“Joan Jonas: Ice Drawing” at the Museum of Fine Arts, Boston
September 24, 2017 – September 3, 2018
By: Léa MIRANDA, Intern, National Academy of Design, New York
"I have always thought of myself as an electronic sorceress" Joan Jonas said once. After 50 years of career, the artist has bewitched both museums and mainstream audiences, by mastering the fusion and the blend of different mediums and techniques. She just received the 2018 Kyoto Prize in the fields of Art and Psychology, Advanced Technology and Basic Sciences, for her “immeasurable impact” in pioneering the integration of Performance Art and New Media.
Joan Jonas is a native of New York City, born in 1936. She holds a bachelor degree in Art History from Mount Holyoke College and a M.F.A. in Sculpture from Columbia University. Between 1958 and 1961, she joined the School of the Museum of Fine Arts in Boston. There, she immersed herself in drawing, both as a method of observation and investigation of the different subjects.
Back in New York's downtown art scene of the mid-1960s, Jonas began her career as a sculptor, but soon decided to expand her area of work. Mixing live performance, drawing, installation, video, and music, she often created a dialogue between rhythms of rituals, myths, objects, gestures, and texts from all around the world.
In 2015, she represented the United States of America in the Venice Biennale with an installation entitled “They Come to Us Without a Word” -a video installation involving drawings and sculptural elements- which was praised as “a triumph” by Roberta Smith, art critic and writer for The New York Times. Her recent works shift to focus on our complex relationship with the earth and the natural world.
In this perspective, Jonas gave her interpretation of the novel “Under the Glacier” (1968) by Icelandic author Halldór Laxness by creating a multi-channel installation “Reanimation” (2013). Accompanied by her musical collaborator, the pianist Jason Moran, this installation, originally performed in Boston at the MFA in 2014, traveled to various locations: Kassel, New York, Milan, and Paris. “One of the first thoughts that comes to mind is that glaciers are melting… ‘Reanimation’ involves the fragility of life in a rapidly changing situation,” says Jonas.
The mixed-media installation “Ice Drawing” (2012) is one of the artworks which compose this narrative masterpiece. A beamer projects a video against a wall of the darkened Krupp Gallery of the Museum of Fine Arts, Boston. Between the projector and the image, a crystal sculpture has been mounted to refract the light and create an icy atmosphere. In a close-up video, the artist’s hands pour a glass of black ink on a light surface, before adding ice cubes. She mixes one with the other and quickly, the entire work plan is covered by a shiny and gooey ink stain. Finally, textures and elements coalesce into a fragile and ephemeral abstract drawing.

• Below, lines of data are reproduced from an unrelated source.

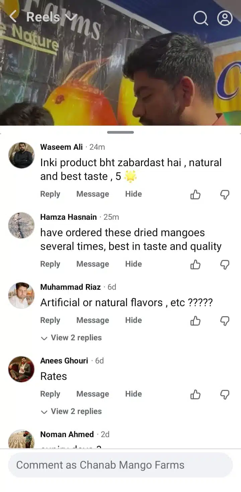Tap the Comment as Chanab Mango Farms field
This screenshot has width=241, height=492.
[121, 465]
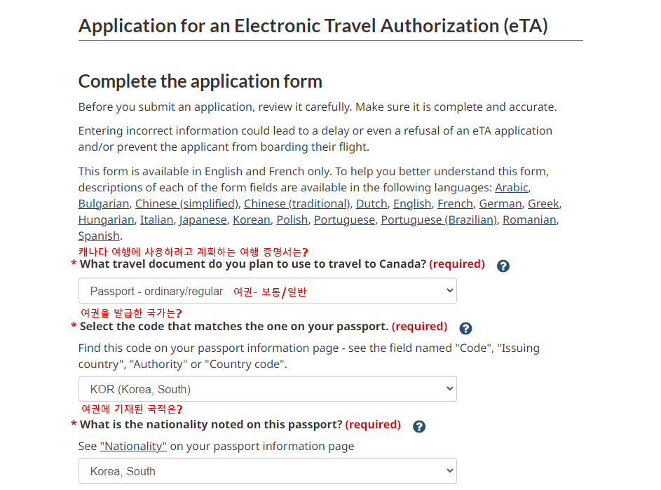
Task: Open the Japanese descriptions link
Action: pyautogui.click(x=203, y=219)
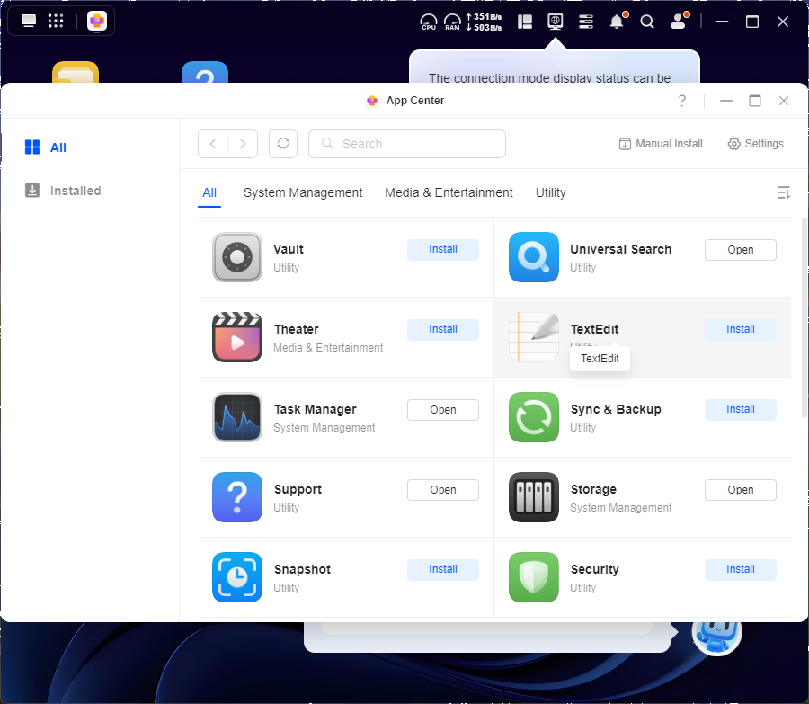Install the TextEdit app
The height and width of the screenshot is (704, 809).
740,329
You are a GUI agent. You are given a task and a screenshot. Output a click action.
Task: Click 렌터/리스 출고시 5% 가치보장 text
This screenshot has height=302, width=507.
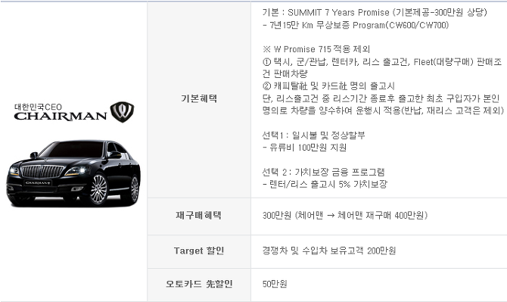click(x=325, y=185)
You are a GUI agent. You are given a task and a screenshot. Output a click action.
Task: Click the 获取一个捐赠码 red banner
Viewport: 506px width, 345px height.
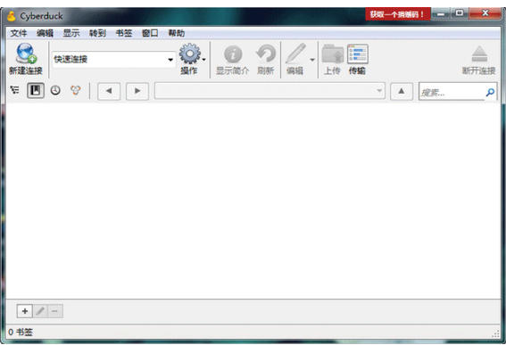point(398,14)
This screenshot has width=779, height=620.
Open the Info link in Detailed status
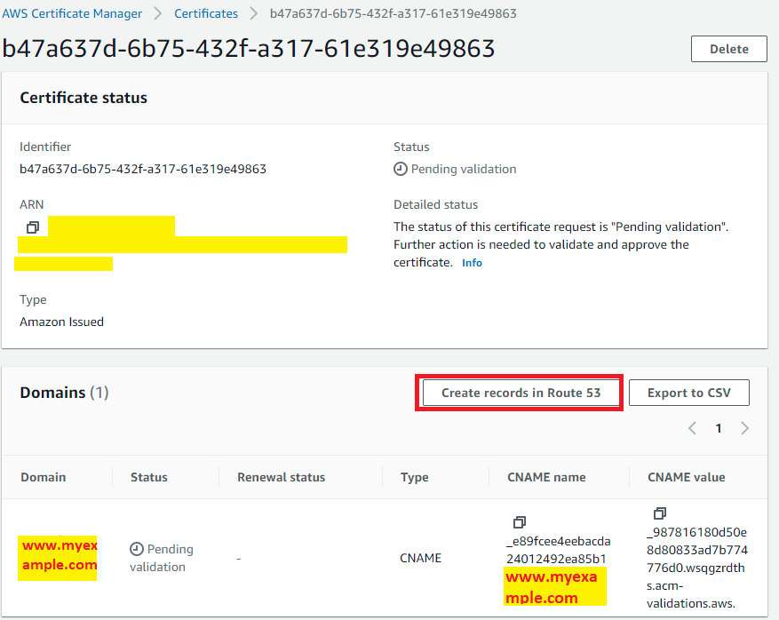click(x=472, y=263)
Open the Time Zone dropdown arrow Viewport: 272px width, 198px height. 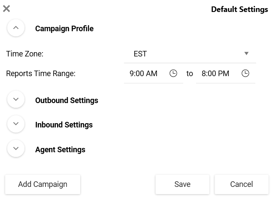point(246,53)
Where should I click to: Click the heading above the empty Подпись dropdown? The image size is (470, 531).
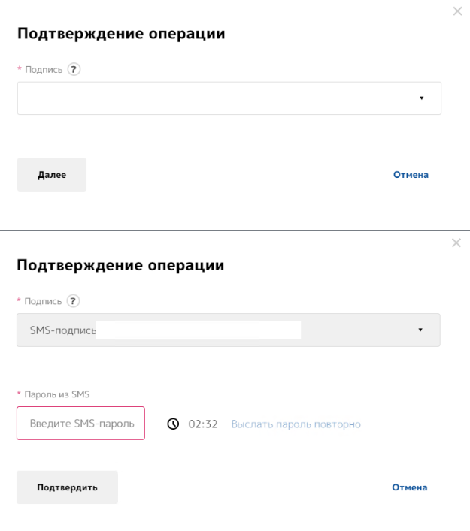(121, 35)
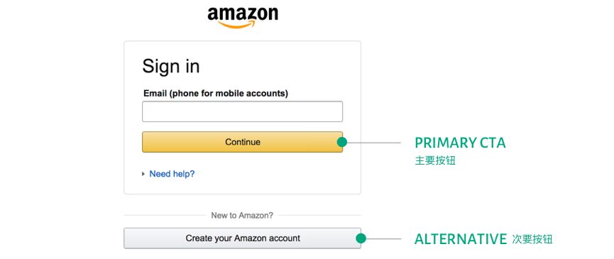Select the PRIMARY CTA annotation label
Screen dimensions: 614x259
click(460, 143)
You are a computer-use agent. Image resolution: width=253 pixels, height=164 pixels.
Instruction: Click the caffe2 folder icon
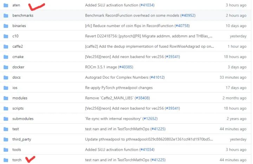tap(6, 46)
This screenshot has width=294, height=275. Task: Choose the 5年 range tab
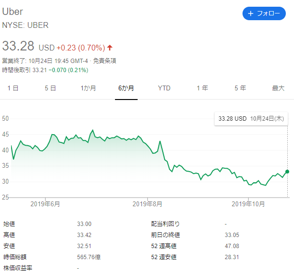coord(240,88)
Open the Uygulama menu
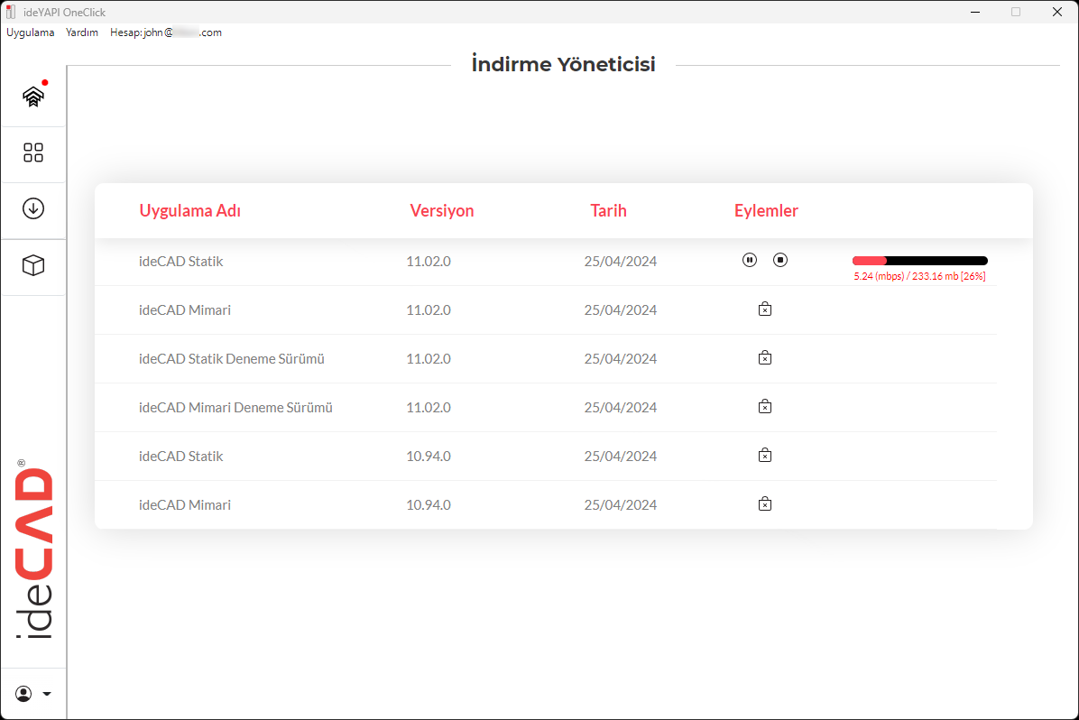This screenshot has width=1079, height=720. pyautogui.click(x=31, y=32)
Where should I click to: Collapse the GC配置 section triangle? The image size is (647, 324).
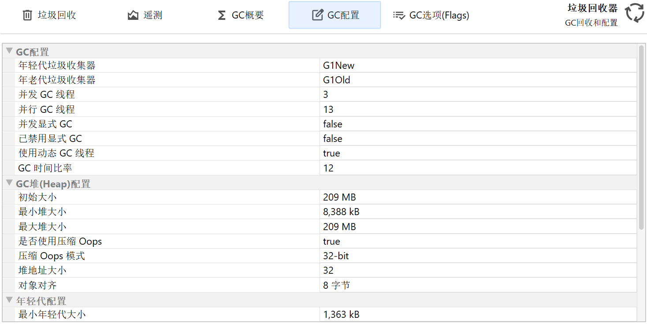click(9, 51)
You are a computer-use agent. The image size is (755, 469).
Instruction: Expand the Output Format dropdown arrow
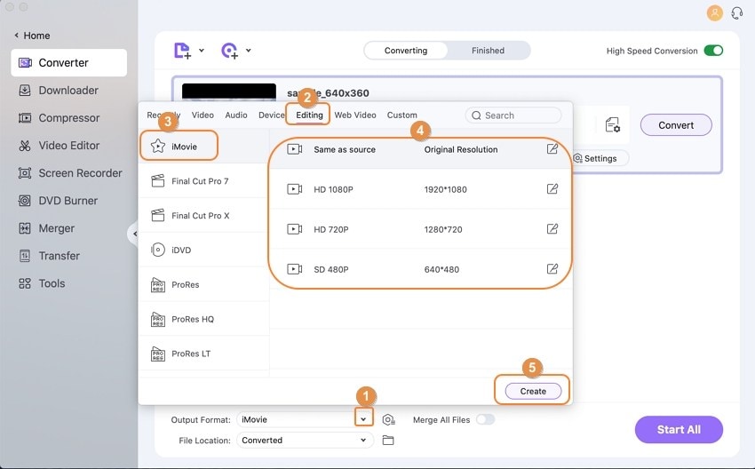click(x=363, y=419)
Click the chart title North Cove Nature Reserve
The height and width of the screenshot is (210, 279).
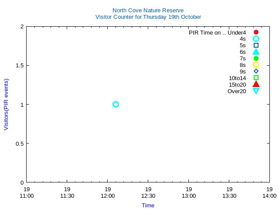pos(148,10)
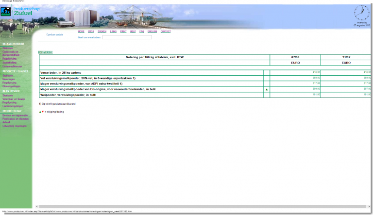The width and height of the screenshot is (373, 215).
Task: Open Noteringen in the sidebar
Action: pos(9,79)
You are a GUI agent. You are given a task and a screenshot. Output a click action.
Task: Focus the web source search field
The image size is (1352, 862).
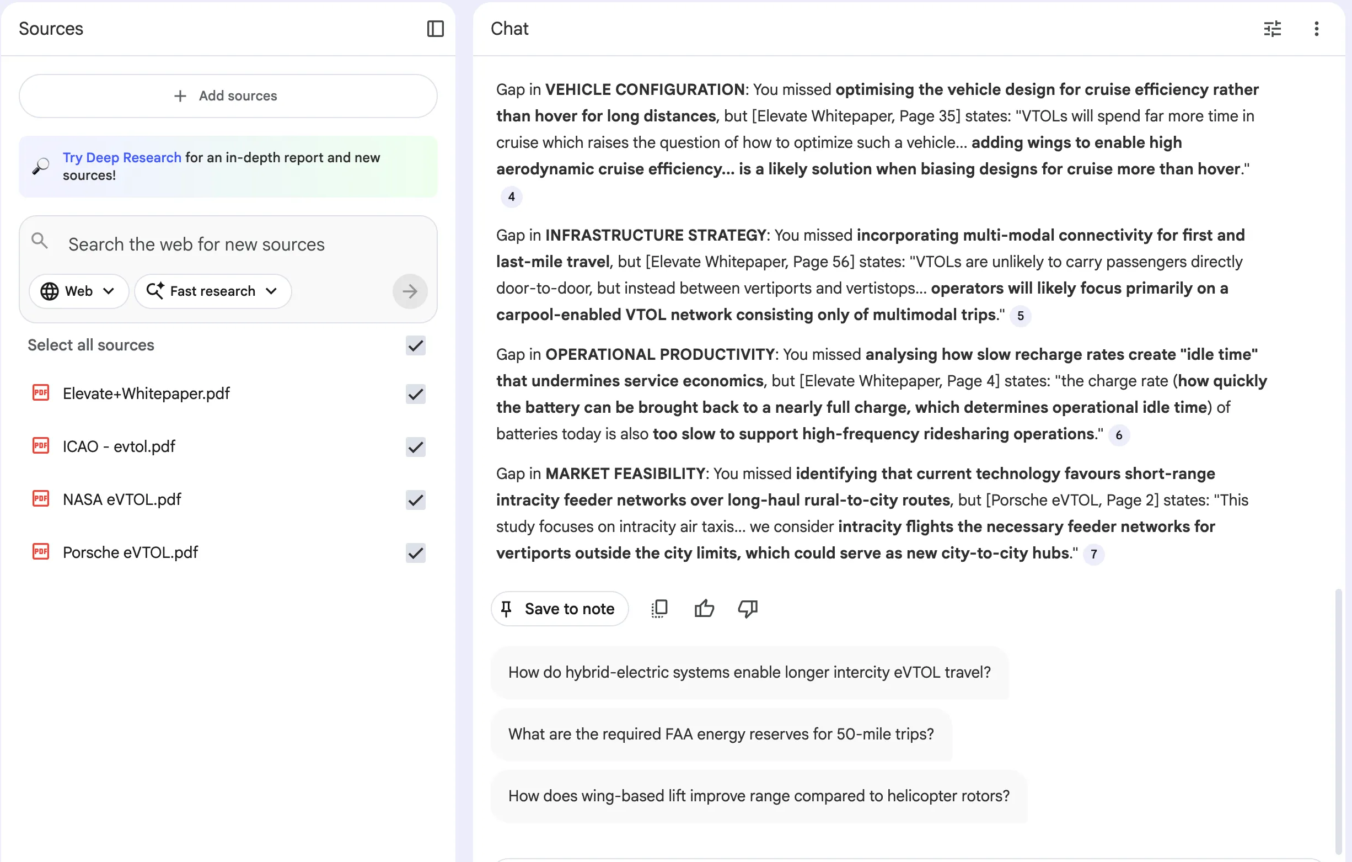pyautogui.click(x=225, y=244)
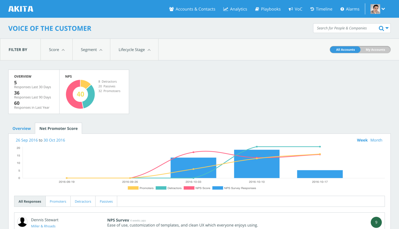The height and width of the screenshot is (229, 399).
Task: Expand the Lifecycle Stage filter
Action: tap(134, 50)
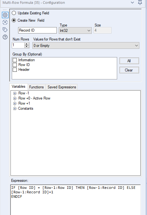Click the All button for Group By
The width and height of the screenshot is (147, 215).
click(129, 61)
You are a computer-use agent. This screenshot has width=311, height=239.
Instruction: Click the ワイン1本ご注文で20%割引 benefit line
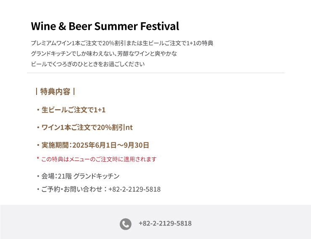(84, 127)
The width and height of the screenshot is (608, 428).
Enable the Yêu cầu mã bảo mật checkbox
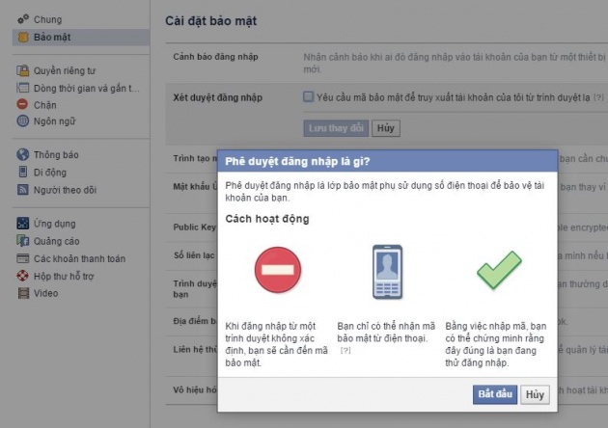(x=308, y=96)
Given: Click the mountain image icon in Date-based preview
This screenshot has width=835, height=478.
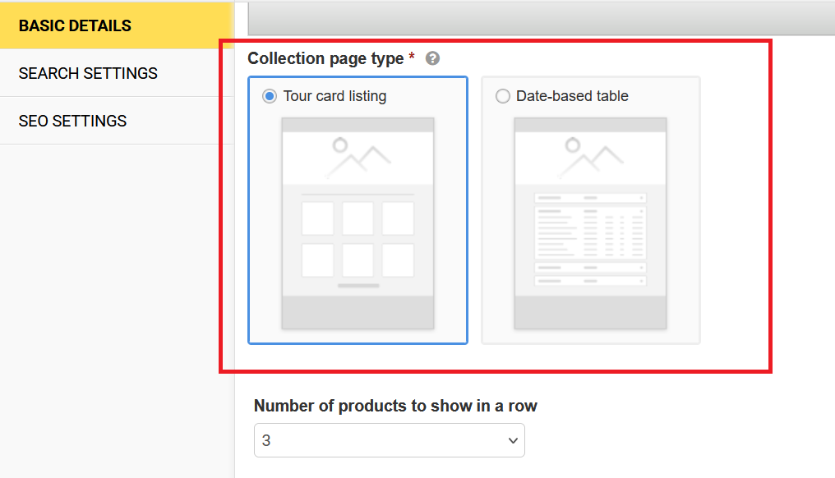Looking at the screenshot, I should 590,158.
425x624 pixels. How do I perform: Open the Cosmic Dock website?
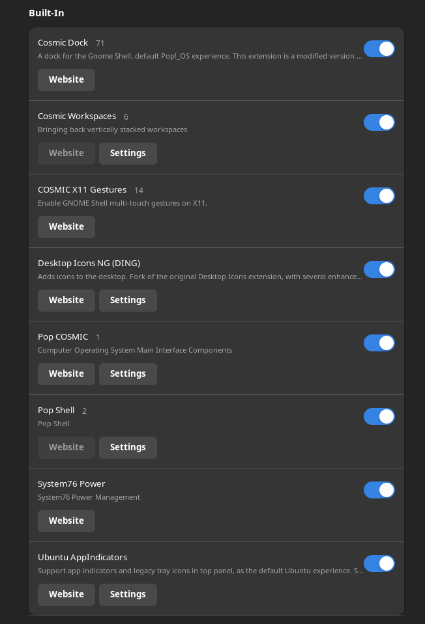[66, 79]
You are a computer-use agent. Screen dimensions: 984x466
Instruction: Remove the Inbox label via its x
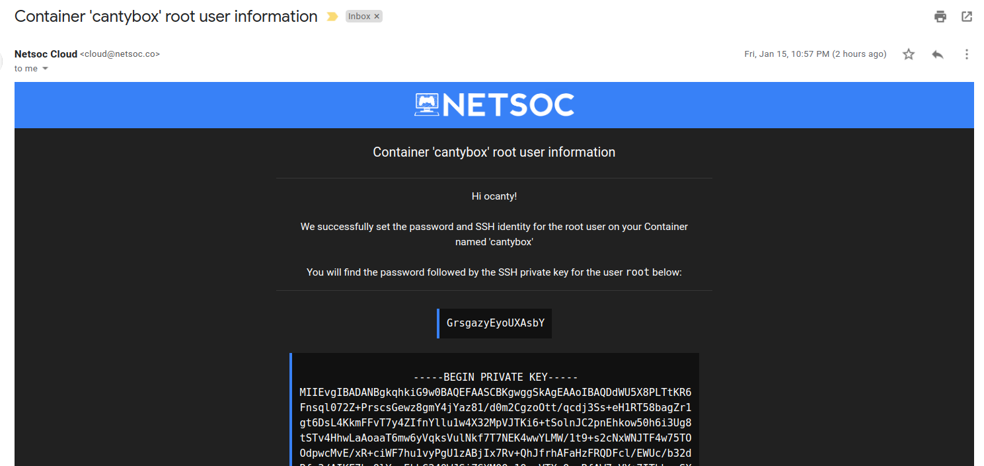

“Once a performance has taken place, video images, drawings, props, costumes and sets from it are transformed into an installation. The reverse can also happen: An installation can become a performance” said Farah Nayeri in The New York Times. As a poetic response to climate change, the artist uses ancient and contemporary technologies to show our tangibility and our ineptitude in the natural world.
Her ambiguous and mesmerizing works are on view this summer at the MFA Boston and in a retrospective at the Tate in London.